Die Bucht von Eckernförde erstreckt sich in meilenweitem Umfange von Osten nach Westen in’s Land hinein. Am äußersten Ende des Meerbusens liegt die kleine freundliche Stadt mit ihren 4000 Einwohnern. Die Nordseite der Bucht ist kahl und erhebt sich in kleinen Hügeln über die See, die Südseite trägt theilweise einen jener schattigen, duftigen, saftigen Buchenhaine, die den Buchten des Holsteiner Landes eine so tiefe und stille Andachtstimmung geben. Auf der Nordseite der Bucht, fast in der Mitte derselben, war auf einer Landzunge eine unbedeutende und unscheinbare Befestigung [15] von Erdwällen angebracht, in welcher acht Kanonen, unter diesen zwei 48pfündige Bombenkanonen, standen. Auf der Südseite der Bucht, kaum eine Viertelstunde von der Stadt, lag eine zweite Batterie von Erdwällen umgeben und von vier 18pfündigen Kanonen besetzt. In jener befehligte ein Hauptmann Jungmann (s. Jahrg. 1862, Nr. 32), in dieser ein Unterofficier Theodor Preußer. In Gettdorf, halben Weges zwischen Kiel und Eckernförde, war unter dem Herzog Ernst von Coburg-Gotha eine deutsche Brigade aufgestellt, um Kiel und Eckernförde zugleich zu Hülfe eilen zu können.

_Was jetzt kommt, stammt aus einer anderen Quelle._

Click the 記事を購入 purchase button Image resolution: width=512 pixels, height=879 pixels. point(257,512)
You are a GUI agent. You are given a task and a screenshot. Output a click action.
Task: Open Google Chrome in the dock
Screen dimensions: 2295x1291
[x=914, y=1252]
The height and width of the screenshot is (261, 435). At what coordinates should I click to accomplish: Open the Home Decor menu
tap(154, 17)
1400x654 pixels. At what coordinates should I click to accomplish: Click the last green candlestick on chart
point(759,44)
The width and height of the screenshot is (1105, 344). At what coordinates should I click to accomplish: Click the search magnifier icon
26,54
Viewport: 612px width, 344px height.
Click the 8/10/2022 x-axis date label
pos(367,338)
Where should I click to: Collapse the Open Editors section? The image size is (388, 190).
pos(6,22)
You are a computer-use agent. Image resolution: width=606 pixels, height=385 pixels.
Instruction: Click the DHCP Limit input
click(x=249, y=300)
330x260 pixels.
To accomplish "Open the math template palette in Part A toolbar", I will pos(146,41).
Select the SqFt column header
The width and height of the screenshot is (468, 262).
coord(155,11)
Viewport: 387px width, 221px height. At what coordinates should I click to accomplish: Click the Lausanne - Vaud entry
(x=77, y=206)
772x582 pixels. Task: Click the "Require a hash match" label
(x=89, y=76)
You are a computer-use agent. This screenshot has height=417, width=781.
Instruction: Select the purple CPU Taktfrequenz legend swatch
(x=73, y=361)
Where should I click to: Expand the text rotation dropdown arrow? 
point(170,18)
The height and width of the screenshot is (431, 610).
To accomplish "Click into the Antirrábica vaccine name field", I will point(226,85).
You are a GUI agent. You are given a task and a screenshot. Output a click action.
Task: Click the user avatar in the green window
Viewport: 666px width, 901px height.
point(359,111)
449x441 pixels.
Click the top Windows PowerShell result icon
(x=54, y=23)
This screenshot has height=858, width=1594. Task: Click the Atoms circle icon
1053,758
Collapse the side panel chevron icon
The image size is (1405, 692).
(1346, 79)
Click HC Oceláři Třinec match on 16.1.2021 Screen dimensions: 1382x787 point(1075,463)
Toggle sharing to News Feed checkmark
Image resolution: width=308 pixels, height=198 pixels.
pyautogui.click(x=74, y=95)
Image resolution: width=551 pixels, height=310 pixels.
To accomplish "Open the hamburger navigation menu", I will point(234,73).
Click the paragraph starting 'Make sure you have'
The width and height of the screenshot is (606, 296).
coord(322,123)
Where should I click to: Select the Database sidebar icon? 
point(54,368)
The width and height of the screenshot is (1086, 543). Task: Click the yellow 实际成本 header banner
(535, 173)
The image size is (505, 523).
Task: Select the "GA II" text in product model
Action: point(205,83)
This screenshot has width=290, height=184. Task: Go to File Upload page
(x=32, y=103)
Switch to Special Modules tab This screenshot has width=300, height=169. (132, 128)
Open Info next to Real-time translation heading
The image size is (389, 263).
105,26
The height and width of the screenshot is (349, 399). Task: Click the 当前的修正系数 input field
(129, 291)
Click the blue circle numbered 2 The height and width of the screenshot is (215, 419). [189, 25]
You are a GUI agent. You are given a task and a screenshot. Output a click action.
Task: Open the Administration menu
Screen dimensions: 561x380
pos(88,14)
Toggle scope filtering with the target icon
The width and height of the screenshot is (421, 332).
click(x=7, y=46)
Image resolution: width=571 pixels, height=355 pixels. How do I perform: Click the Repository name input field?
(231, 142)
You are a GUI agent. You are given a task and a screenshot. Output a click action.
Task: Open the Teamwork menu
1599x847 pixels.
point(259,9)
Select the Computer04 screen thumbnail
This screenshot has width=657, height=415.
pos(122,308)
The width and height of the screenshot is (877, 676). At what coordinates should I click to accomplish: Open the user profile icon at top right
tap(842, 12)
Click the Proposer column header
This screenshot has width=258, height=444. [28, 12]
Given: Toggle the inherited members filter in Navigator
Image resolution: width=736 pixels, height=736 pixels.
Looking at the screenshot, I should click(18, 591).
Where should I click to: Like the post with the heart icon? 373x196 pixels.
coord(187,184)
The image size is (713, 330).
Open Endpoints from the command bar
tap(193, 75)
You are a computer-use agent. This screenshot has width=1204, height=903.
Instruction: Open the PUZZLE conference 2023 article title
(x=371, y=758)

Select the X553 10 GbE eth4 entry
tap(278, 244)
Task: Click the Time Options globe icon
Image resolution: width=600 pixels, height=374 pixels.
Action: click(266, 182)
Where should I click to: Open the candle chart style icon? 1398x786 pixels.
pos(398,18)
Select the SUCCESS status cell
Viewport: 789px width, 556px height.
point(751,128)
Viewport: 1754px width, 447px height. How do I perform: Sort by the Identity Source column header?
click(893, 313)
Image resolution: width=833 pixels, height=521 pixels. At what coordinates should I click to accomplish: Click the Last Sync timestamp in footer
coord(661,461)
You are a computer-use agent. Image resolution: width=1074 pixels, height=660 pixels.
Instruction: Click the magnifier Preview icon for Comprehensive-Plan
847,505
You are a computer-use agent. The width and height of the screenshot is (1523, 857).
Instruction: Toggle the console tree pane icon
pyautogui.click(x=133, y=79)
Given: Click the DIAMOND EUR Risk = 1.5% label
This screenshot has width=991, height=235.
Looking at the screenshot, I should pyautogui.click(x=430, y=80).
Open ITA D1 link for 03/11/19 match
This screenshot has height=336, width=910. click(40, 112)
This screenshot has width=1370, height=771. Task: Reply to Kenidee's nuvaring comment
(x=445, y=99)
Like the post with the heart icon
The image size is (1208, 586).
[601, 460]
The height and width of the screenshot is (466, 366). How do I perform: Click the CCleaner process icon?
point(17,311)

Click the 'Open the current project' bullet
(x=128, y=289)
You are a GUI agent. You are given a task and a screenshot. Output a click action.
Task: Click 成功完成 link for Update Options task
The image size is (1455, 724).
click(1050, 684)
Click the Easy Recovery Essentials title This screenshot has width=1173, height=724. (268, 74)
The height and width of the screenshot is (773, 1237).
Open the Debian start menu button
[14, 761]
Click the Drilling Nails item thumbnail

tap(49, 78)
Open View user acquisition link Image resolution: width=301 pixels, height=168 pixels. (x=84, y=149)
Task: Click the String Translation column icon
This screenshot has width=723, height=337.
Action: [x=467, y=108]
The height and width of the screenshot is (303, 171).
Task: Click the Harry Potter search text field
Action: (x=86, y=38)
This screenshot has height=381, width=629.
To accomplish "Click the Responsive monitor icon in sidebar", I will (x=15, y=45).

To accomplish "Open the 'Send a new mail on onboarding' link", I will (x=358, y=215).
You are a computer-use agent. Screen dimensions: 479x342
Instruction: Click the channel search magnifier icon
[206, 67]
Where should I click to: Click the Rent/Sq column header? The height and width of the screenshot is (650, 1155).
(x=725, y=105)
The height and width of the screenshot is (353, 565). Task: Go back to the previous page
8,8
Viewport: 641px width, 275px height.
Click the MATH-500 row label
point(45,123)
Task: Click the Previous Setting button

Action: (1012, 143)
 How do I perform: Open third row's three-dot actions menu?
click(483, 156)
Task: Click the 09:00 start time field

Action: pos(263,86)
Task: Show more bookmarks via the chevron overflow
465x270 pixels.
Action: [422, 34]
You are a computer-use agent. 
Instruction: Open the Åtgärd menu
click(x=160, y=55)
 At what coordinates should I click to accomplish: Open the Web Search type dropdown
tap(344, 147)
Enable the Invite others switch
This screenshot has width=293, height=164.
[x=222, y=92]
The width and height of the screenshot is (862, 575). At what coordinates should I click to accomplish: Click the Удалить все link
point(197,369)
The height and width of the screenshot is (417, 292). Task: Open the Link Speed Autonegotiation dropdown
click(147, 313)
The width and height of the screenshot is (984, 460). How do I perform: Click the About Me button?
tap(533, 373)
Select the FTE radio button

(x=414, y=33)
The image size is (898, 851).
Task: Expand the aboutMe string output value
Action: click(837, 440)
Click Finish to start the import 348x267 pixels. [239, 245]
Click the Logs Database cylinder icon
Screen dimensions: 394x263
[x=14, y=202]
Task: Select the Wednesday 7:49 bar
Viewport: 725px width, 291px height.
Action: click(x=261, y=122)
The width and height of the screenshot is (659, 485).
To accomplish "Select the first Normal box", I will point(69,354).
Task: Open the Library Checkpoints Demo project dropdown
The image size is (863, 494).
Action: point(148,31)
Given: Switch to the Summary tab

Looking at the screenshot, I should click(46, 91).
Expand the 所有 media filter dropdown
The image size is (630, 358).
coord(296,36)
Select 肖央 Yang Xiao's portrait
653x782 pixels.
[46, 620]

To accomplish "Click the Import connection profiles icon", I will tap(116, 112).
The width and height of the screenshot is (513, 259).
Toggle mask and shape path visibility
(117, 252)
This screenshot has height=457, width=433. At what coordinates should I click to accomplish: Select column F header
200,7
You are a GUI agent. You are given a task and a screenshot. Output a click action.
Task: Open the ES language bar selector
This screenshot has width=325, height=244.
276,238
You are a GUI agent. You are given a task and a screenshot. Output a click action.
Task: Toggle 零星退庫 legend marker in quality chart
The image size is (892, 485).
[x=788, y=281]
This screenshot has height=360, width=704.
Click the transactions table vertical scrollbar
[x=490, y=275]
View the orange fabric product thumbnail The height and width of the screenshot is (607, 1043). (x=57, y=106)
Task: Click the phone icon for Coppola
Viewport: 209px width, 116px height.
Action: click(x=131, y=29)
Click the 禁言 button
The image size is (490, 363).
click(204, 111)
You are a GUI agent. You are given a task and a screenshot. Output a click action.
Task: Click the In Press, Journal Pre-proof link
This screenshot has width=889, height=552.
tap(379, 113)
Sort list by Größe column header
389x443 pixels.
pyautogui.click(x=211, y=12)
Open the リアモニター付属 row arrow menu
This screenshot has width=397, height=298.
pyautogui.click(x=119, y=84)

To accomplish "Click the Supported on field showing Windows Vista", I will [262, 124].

Am Morgen des 5. April um 61/2 Uhr lichteten die dänischen Kriegsschiffe die Anker. Ein frischer Ostwind schien sie zum Einlaufen in die Bucht einzuladen. Langsam und stolz segelte der Koloß Christian VIII. vorauf in die Bucht ein, ihm folgte die Gefion und in geringer Entfernung die Dampfschiffe. Eine halbe Stunde später lagen die beiden mächtigen Kriegsschiffe vor der Nordbatterie und begannen dann den ungleichen Kampf von hundertundvierzig Kanonen gegen acht.

Eine Breitseite nach der andern erschütterte die Luft, durchwühlte die Erde des nördlichen Ufers der Bucht, überschüttete die Batterie und ihre Umgebung mit Eisen und Sand. Aber eine Ladung des mächtigen Orlogschiffes um die andere wurde von den Kanonen der Nordbatterie beantwortet. Zwei volle Stunden dauerte der ungleiche Kampf, mehr denn einmal wurde die deutsche Fahne von den Wällen herabgeworfen, doch immer von der tapfern Besatzung dem Feinde zum Trotz wieder aufgepflanzt. Der größere Theil der Geschütze aber wurde allmählich unbrauchbar; die Besatzung, zum Theil getödtet, verwundet, übermüdet, leistete, trotz aller Aufmunterung ihres tapfern Hauptmanns, nach und nach nur noch schwachen Widerstand; endlich fehlte auch die Munition. Die Nordbatterie schwieg.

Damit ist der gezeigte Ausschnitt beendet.